Starting at the line that contains "Toggle the Show Zero checkbox", write out every line through the end of the records below exactly as it appears, and leave out all pictures.
====== Extracted data ======
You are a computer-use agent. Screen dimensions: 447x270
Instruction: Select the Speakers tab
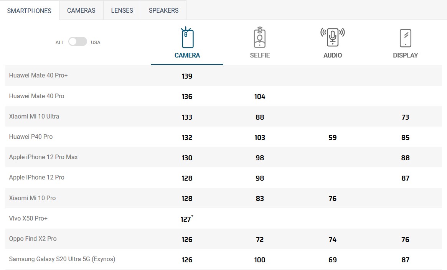coord(163,11)
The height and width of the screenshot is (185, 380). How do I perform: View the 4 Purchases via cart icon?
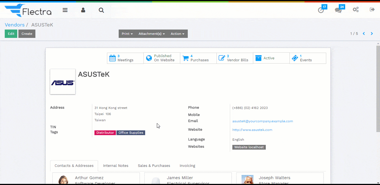pos(198,58)
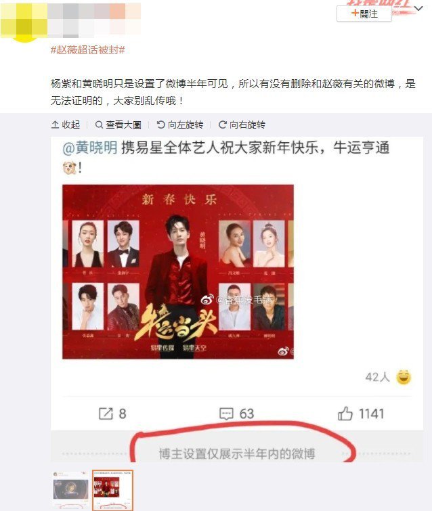432x511 pixels.
Task: Click the 關注 follow button
Action: 364,14
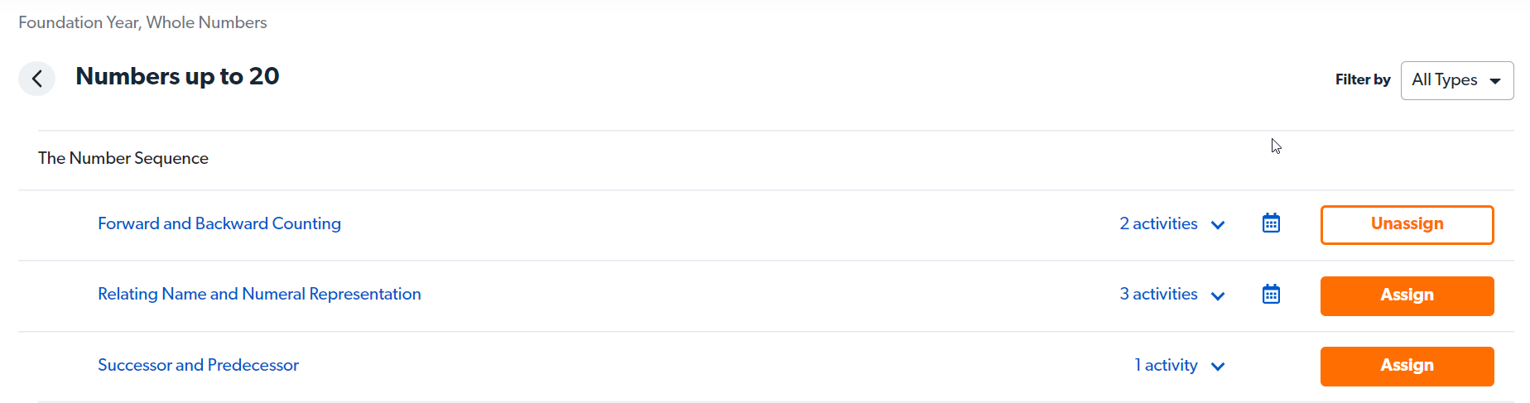Click the Numbers up to 20 title
This screenshot has height=403, width=1530.
click(x=177, y=76)
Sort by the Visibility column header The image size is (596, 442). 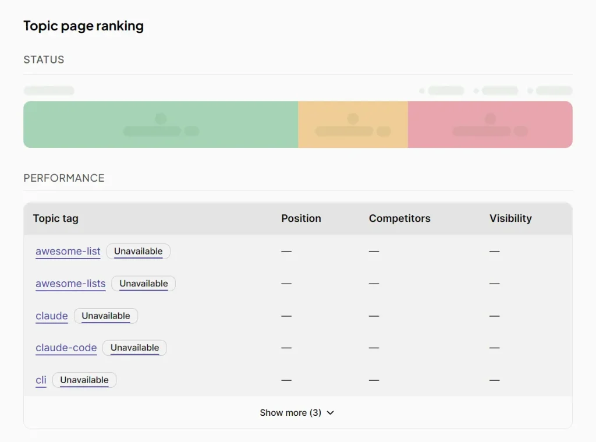tap(510, 218)
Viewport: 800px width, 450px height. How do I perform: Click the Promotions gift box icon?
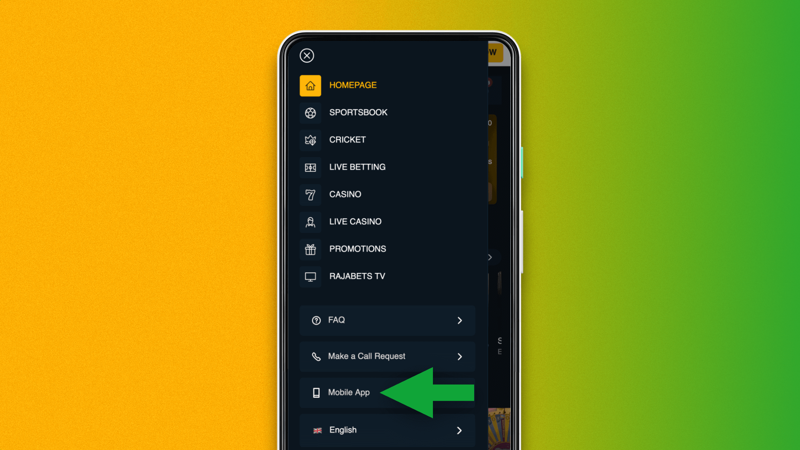(x=310, y=249)
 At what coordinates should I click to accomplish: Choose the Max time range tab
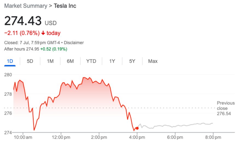click(153, 61)
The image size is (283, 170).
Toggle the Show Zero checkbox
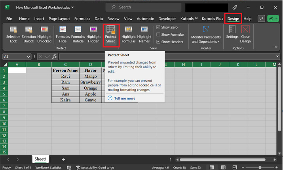[158, 27]
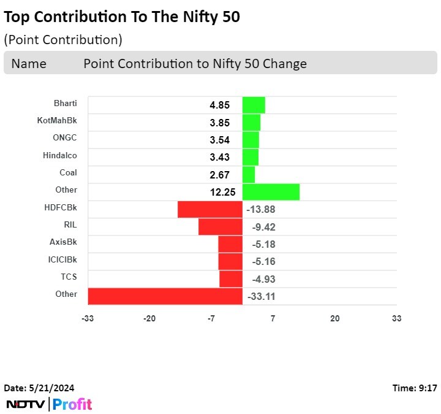
Task: Click the green Coal bar
Action: coord(249,174)
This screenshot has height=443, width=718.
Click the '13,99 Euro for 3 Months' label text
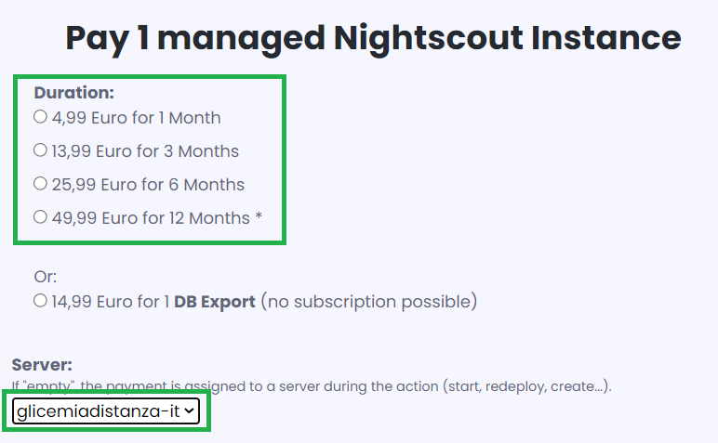tap(145, 151)
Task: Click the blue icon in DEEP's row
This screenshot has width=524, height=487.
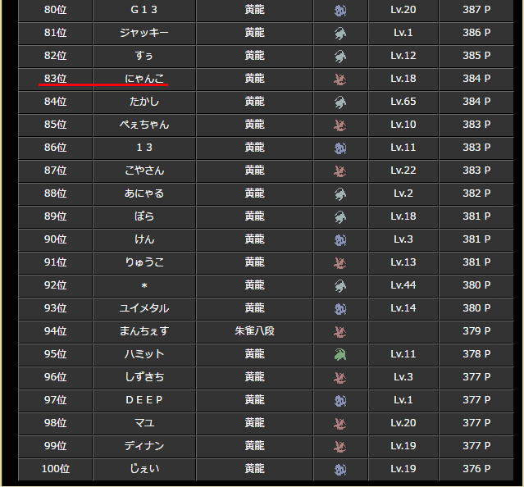Action: 339,401
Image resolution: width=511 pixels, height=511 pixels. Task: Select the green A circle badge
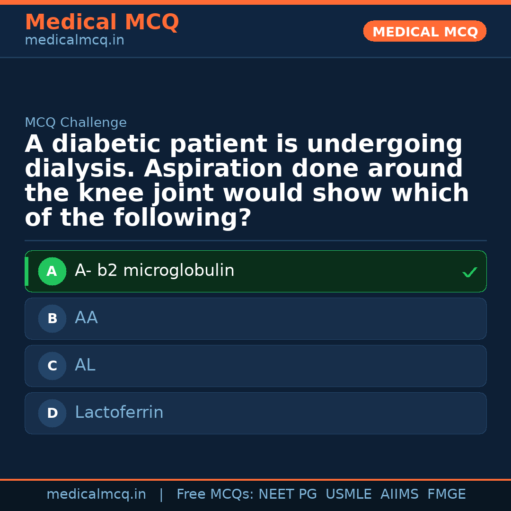(52, 272)
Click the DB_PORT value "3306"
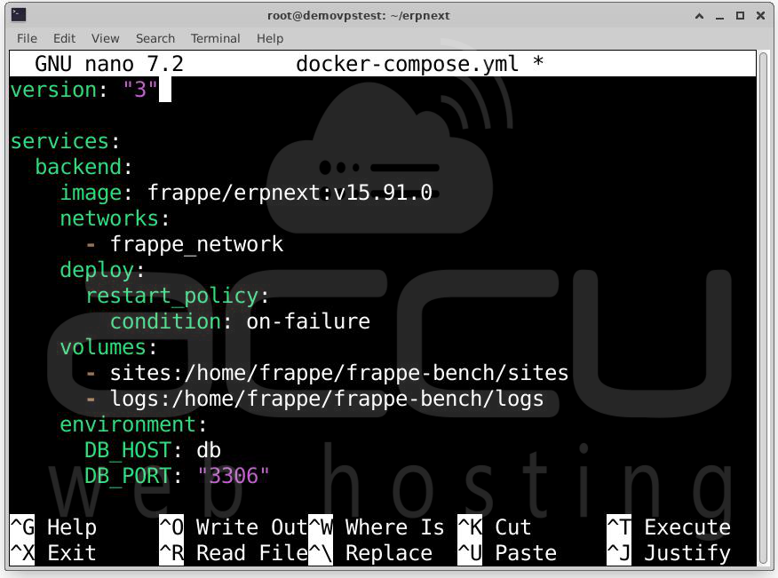 (x=234, y=476)
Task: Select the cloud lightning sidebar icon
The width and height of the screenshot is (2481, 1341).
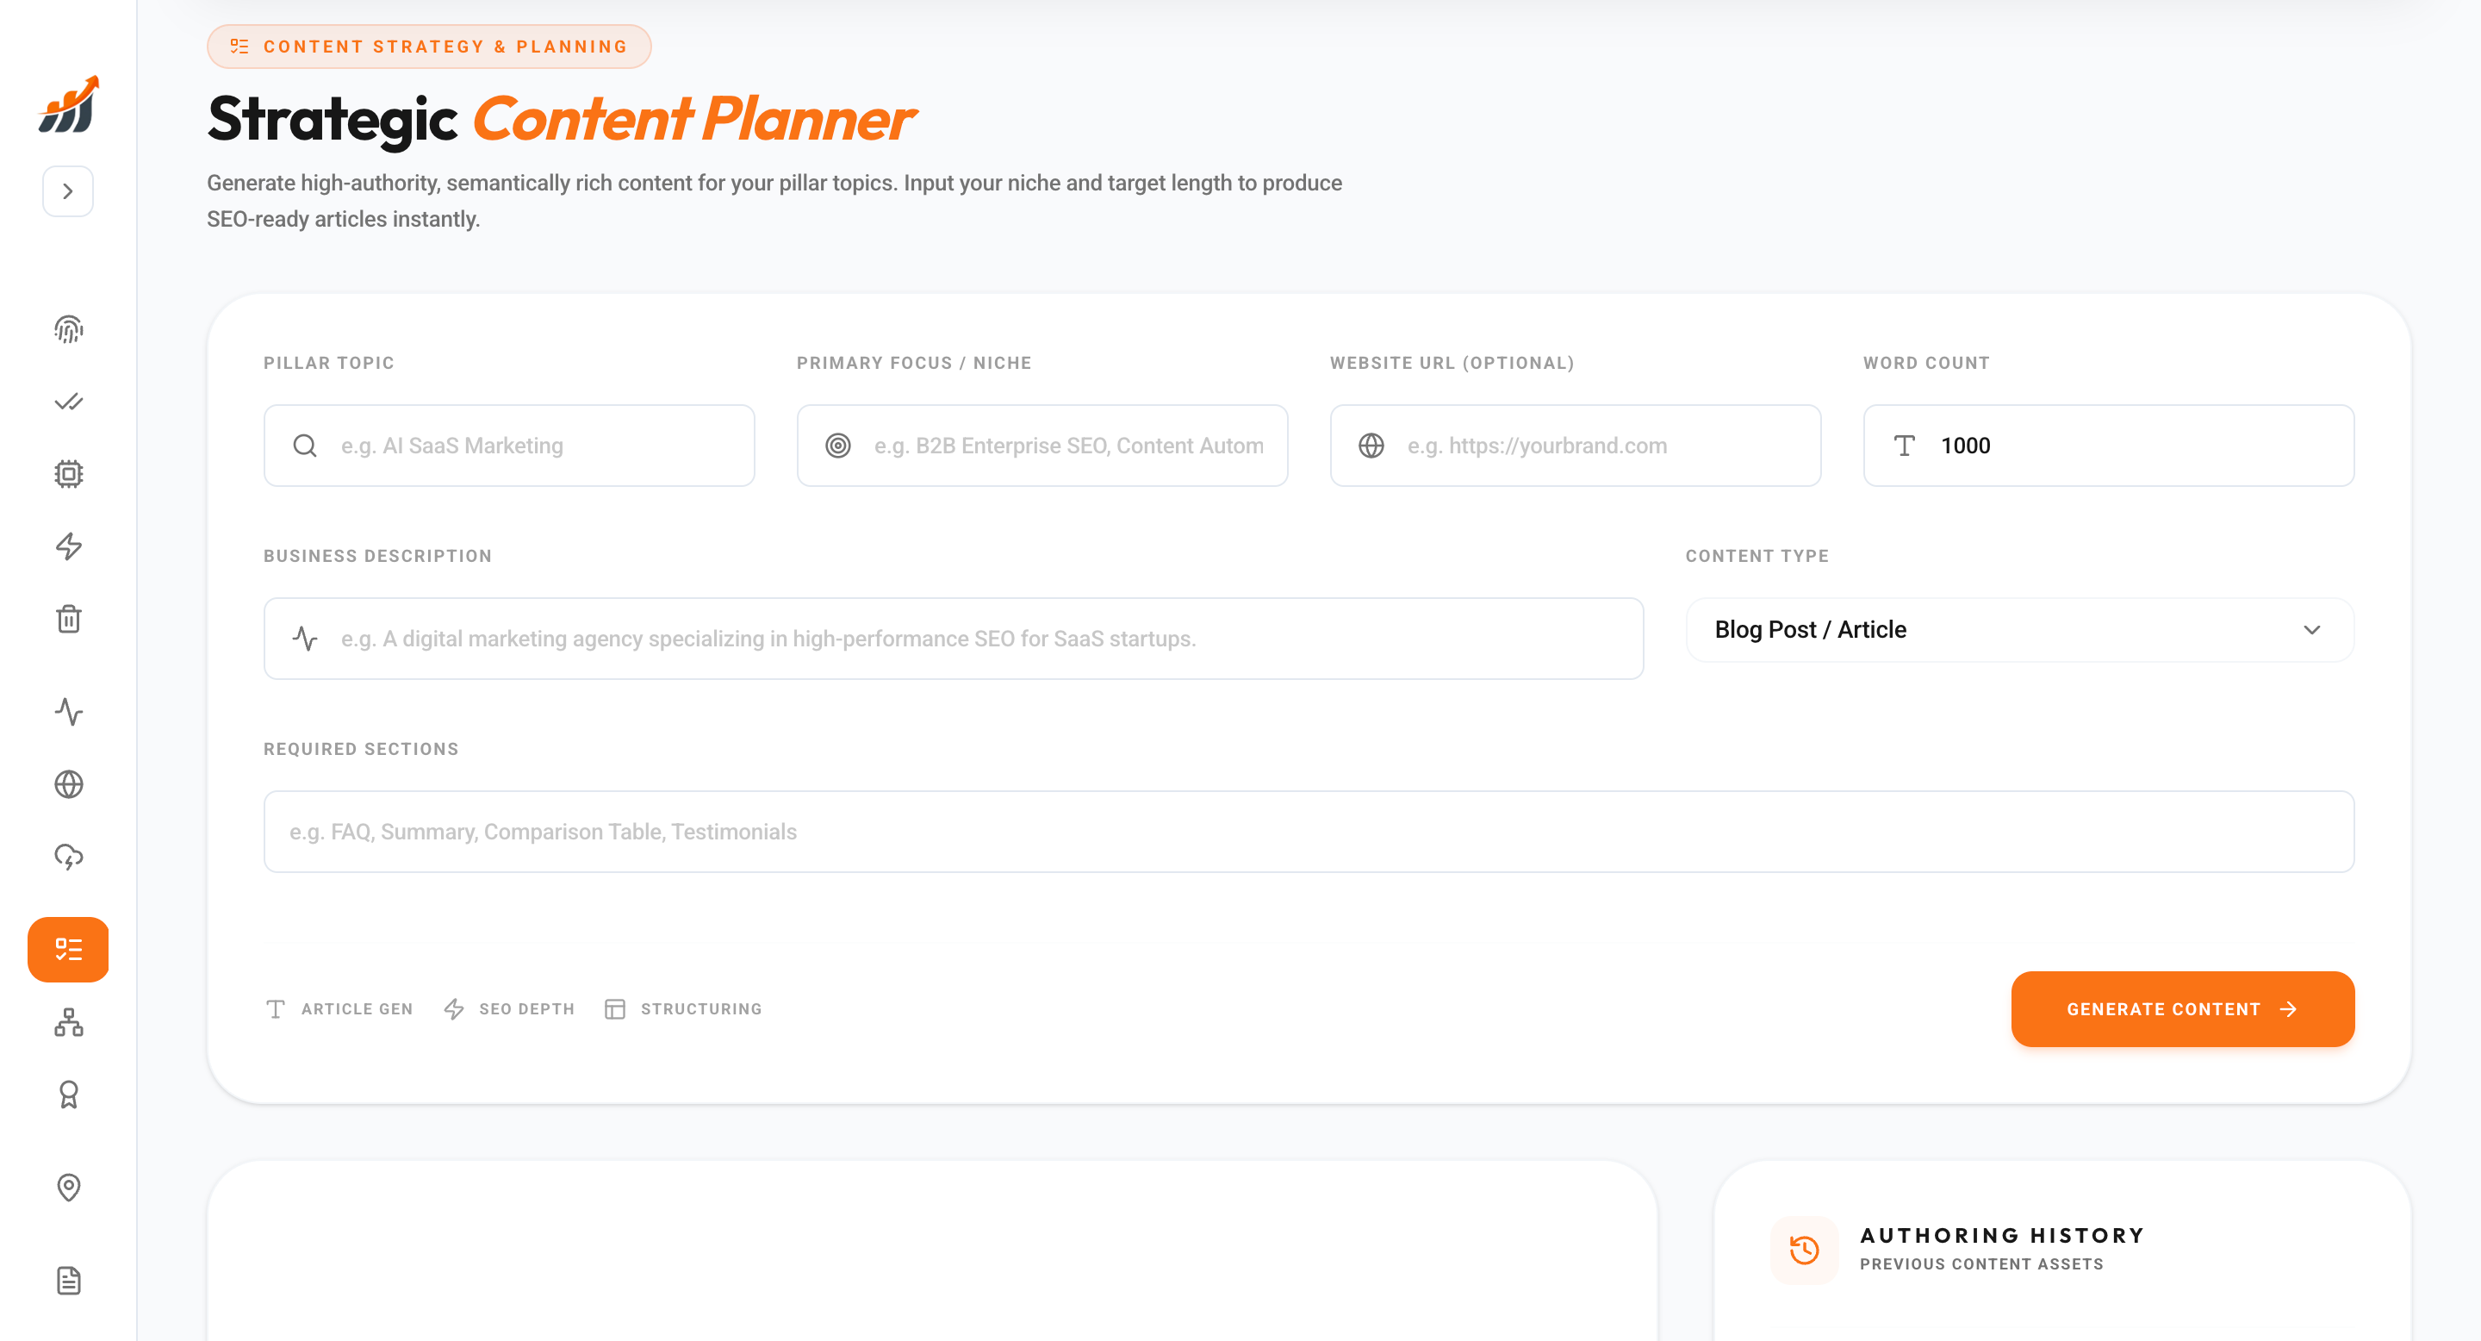Action: tap(68, 856)
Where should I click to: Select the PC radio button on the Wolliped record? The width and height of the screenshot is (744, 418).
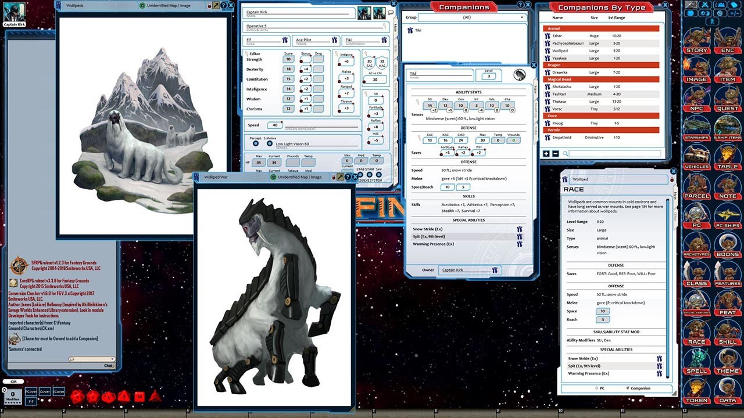pyautogui.click(x=597, y=388)
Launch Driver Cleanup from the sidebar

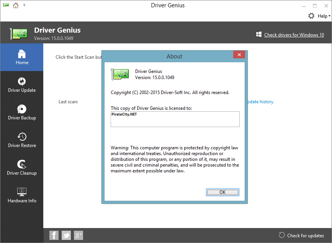(22, 164)
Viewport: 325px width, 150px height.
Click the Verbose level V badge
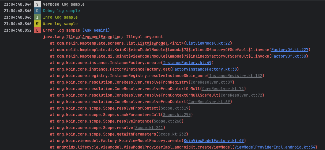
======
Task answer ▸
Toggle the Show Zero checkbox
[158, 27]
Task: Click the green Coal bar
Action: coord(249,174)
This screenshot has height=443, width=718.
Click the '13,99 Euro for 3 Months' label text
tap(145, 151)
Task: Click the blue icon in DEEP's row
This screenshot has width=524, height=487.
Action: 339,401
Image resolution: width=511 pixels, height=511 pixels. Task: Select the green A circle badge
(52, 272)
Click the DB_PORT value "3306"
 (x=234, y=476)
Task: Select the cloud lightning sidebar icon
The width and height of the screenshot is (2481, 1341).
Action: tap(68, 856)
Where should I click to: Select the PC radio button on the Wolliped record? The width and height of the screenshot is (744, 418).
pyautogui.click(x=597, y=388)
Launch Driver Cleanup from the sidebar

(22, 164)
Viewport: 325px width, 150px height.
Click the Verbose level V badge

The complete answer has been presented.